(Saved data entries)
--
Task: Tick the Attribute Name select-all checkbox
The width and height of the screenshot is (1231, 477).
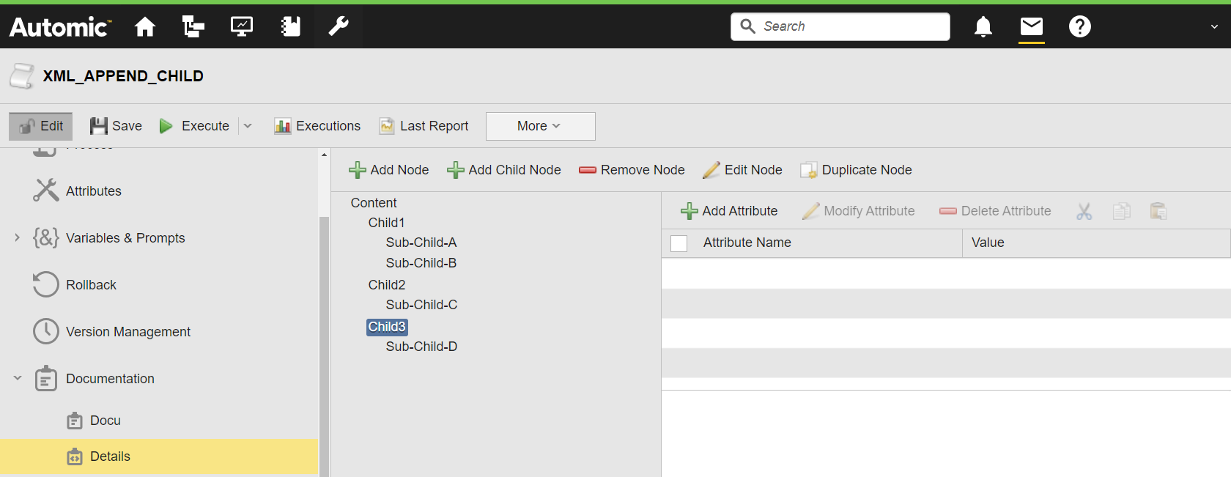Action: (679, 243)
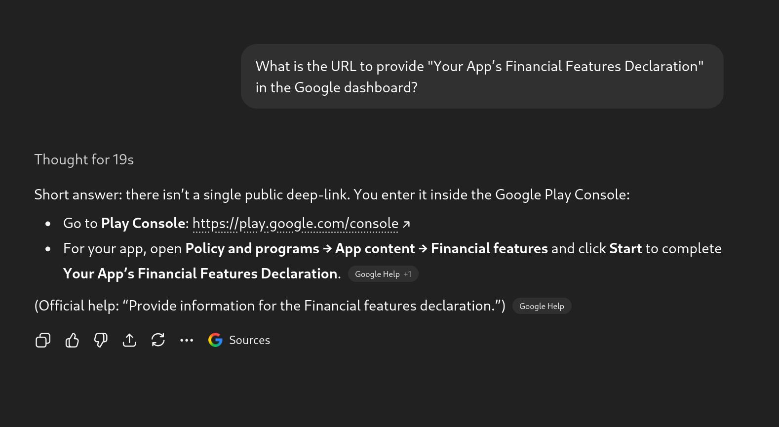Click the bold "Financial features" text
Viewport: 779px width, 427px height.
pyautogui.click(x=489, y=248)
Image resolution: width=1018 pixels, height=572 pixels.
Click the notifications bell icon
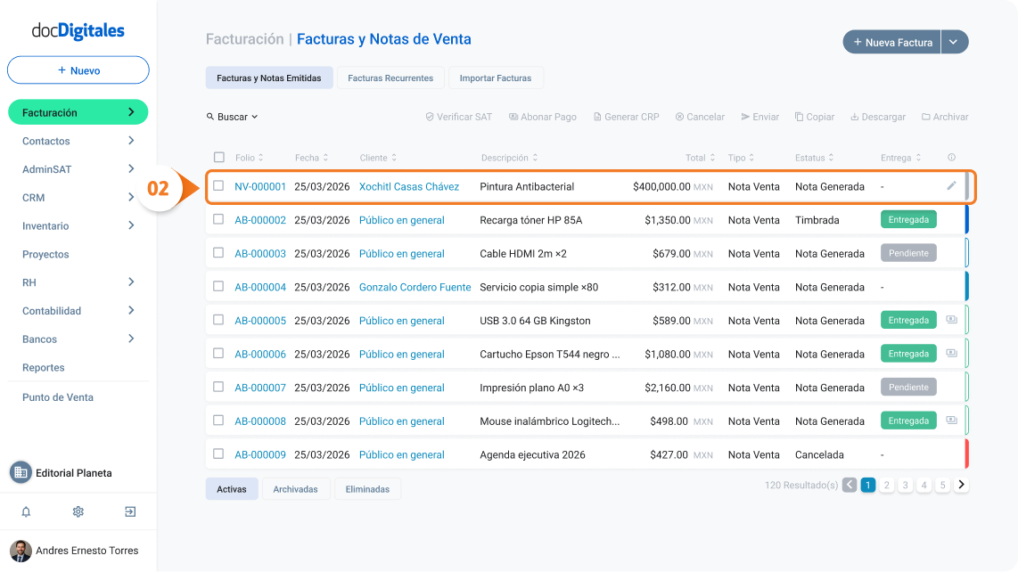coord(26,511)
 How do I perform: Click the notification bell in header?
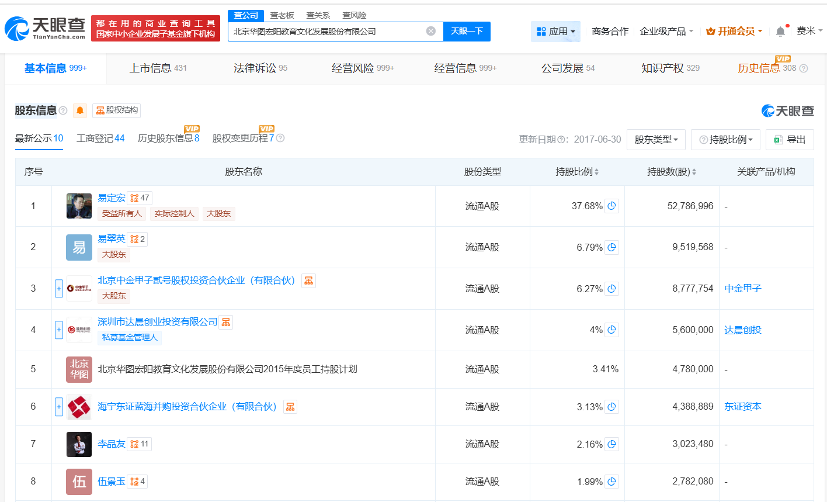click(x=780, y=32)
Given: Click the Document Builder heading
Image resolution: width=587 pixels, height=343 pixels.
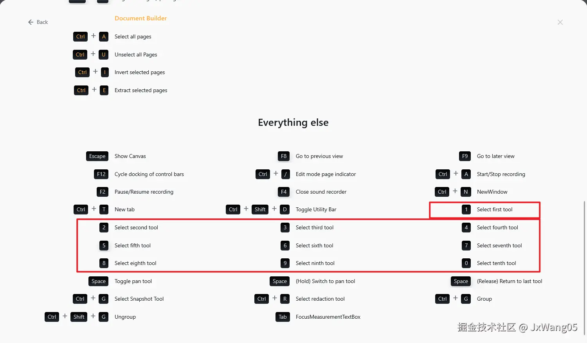Looking at the screenshot, I should tap(140, 18).

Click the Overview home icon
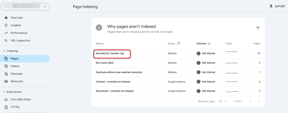[x=6, y=18]
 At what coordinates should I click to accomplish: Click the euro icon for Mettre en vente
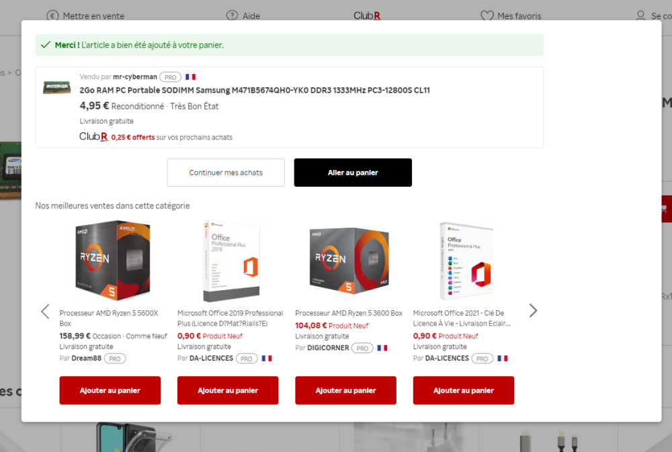pyautogui.click(x=52, y=16)
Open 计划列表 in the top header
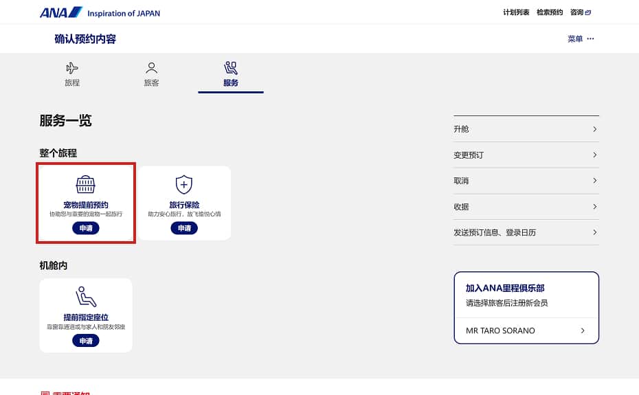This screenshot has width=639, height=395. pos(516,12)
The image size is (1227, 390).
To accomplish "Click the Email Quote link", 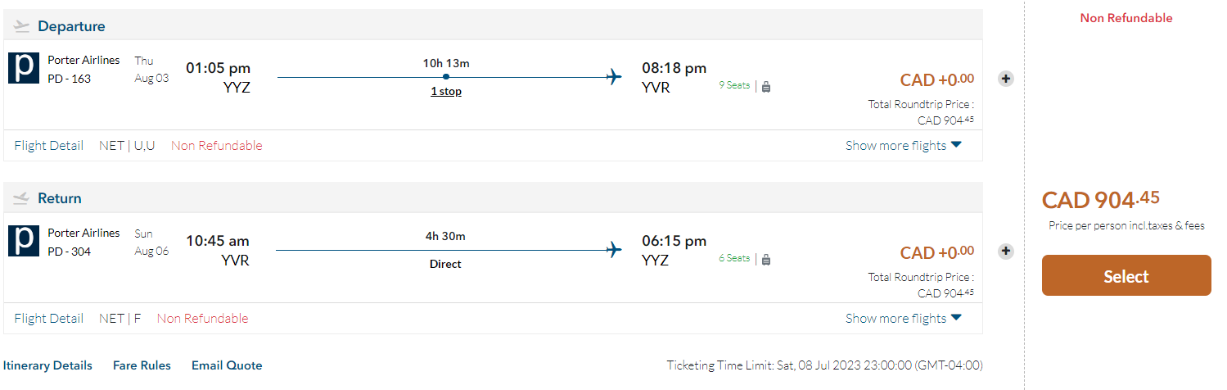I will point(227,365).
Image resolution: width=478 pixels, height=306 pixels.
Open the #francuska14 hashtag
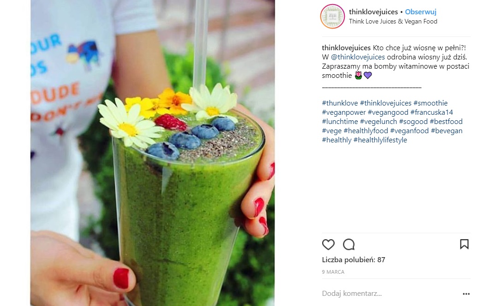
--
### Work item
Could you copy, exactly and with no pictures, each line from the first one above to the line holding "Given: Click the Document Builder heading"?

### Result of the exercise
Task: Tick the Attribute Name select-all checkbox
The width and height of the screenshot is (1231, 477).
Action: (679, 243)
Click the bold "Financial features" text
Viewport: 779px width, 427px height.
pyautogui.click(x=489, y=248)
Image resolution: width=1018 pixels, height=572 pixels.
Click the notifications bell icon
coord(26,511)
 How do I perform: Click the notification bell in header?
click(x=780, y=32)
Given: Click the Document Builder heading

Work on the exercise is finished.